Before his death Albert III Achilles split his domains between his three sons: Johann Cicero thus received the Electorate of Brandenburg, Frederick the Margraviate of Ansbach, and Siegmund the Margraviate of Bayreuth (also named Brandenburg-Kulmbach), but prevented them from further dividing these lands between their sons, something unusual at the time in Germany, which greatly helped the future rise of the Hohenzollerns. Frederick then reunited the two northern Bavarian margraviates of Ansbach and Bayreuth after the death of his younger brother in 1495.
His reign was nonetheless difficult. He had to face a feud of the Guttenberg family between 1497 and 1502, which was supported by the Dukes of Bavaria. In order to protect his lands from the Bavarians, Frederick built a network of watchtowers, some of which still exist today.
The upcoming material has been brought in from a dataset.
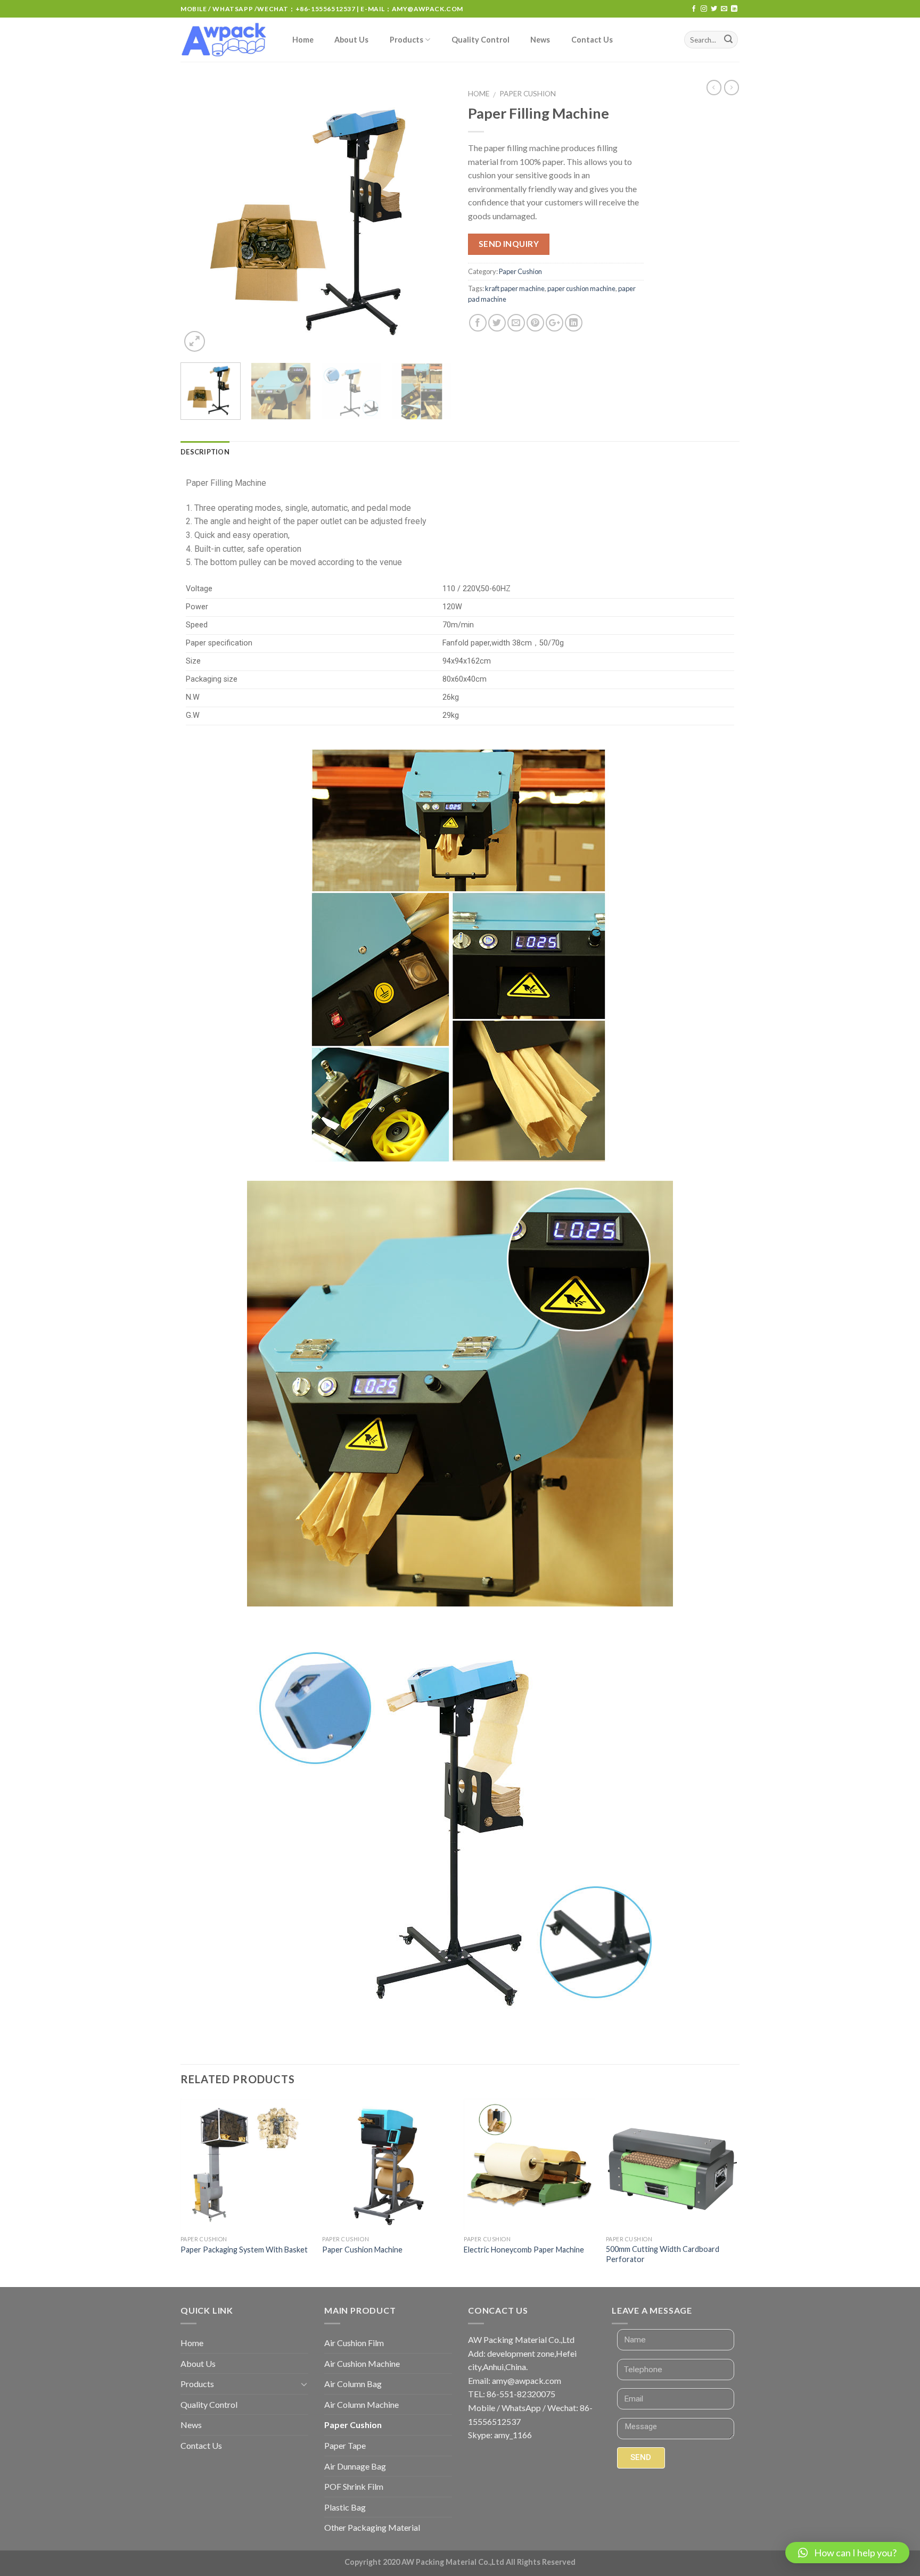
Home (303, 39)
In 1515, his own two sons, Casimir (1481-1527) and George (1484-1543) captured and imprisoned him, because they disapproved his luxurious spending that had crippled the state with debts. Casimir and George respectively ruled Bayreuth and Ansbach. He was only freed at the death of Casimir in 1527.
From his marriage with Sophia, daughter of King Casimir IV of Poland, Frederick V also had Albert (1490-1538), 37th Grand Master of the Teutonic Order and first Duke of Prussia, Johann (1493-1525), Viceroy of Valencia thanks to his marriage with Germaine de Foix, widow of King Ferdinand of Aragon, Wilhelm (1498-1563), Archbishop of Riga (1539-1561), and John Albert (1499-1550), Archbishop of Magdeburg from 1545 to his death. He also had four daughters, married to other prominent German and Polish nobles.
Frederick is known under several numerals (I, II and V) depending on whether the number refers to his family or the margraviates he ruled.
The two coats of arms refer to the Margraviate of Ansbach (left), which was also that of the former Langraviate of Nuremberg (initially ruled by the house of Raabs, but inherited through mariage by the Hohenzollern, then split between the two margraviates of Ansbach and Bayreuth - as explained above), and the famous black and white coat of the House of Hohenzollern (right).